» **AIM**
Can you convert the records, from their first line through the line containing "SUCCESS (434, 598)", into a JSON list of strings with one string per line and blank lines left out?

--------------------------------------------------

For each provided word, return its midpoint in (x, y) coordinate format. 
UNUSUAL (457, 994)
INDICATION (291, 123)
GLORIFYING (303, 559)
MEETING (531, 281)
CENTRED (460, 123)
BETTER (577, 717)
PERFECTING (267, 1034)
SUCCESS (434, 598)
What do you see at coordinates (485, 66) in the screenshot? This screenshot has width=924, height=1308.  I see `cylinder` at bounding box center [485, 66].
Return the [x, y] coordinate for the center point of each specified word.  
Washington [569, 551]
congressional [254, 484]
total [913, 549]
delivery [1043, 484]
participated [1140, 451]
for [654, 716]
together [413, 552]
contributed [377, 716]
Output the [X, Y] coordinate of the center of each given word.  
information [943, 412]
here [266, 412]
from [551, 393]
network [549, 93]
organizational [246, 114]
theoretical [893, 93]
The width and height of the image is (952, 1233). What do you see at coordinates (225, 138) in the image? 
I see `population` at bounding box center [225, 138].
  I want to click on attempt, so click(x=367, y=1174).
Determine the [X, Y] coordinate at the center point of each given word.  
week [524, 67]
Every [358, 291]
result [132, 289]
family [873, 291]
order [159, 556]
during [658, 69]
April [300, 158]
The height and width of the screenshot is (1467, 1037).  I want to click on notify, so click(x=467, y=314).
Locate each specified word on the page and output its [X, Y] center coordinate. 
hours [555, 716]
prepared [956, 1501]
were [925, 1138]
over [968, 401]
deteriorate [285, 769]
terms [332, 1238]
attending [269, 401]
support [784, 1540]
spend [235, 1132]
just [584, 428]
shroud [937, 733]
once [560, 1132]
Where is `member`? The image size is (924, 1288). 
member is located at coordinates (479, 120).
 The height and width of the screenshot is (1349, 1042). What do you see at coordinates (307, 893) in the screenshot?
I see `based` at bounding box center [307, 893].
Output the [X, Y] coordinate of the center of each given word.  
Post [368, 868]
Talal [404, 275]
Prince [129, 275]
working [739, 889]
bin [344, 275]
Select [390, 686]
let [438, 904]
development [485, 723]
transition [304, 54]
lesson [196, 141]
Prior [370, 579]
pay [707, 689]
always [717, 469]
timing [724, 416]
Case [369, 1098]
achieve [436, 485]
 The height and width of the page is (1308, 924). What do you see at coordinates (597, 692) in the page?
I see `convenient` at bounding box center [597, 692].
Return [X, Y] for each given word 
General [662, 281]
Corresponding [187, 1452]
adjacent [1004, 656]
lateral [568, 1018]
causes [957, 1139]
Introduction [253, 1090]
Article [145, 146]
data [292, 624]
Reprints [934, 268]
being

--------------------------------------------------

» **ANSWER TO THE EXERCISE**
[
  "For each provided word, return its midpoint in (x, y) coordinate format. ",
  "UNUSUAL (457, 994)",
  "INDICATION (291, 123)",
  "GLORIFYING (303, 559)",
  "MEETING (531, 281)",
  "CENTRED (460, 123)",
  "BETTER (577, 717)",
  "PERFECTING (267, 1034)",
  "SUCCESS (434, 598)"
]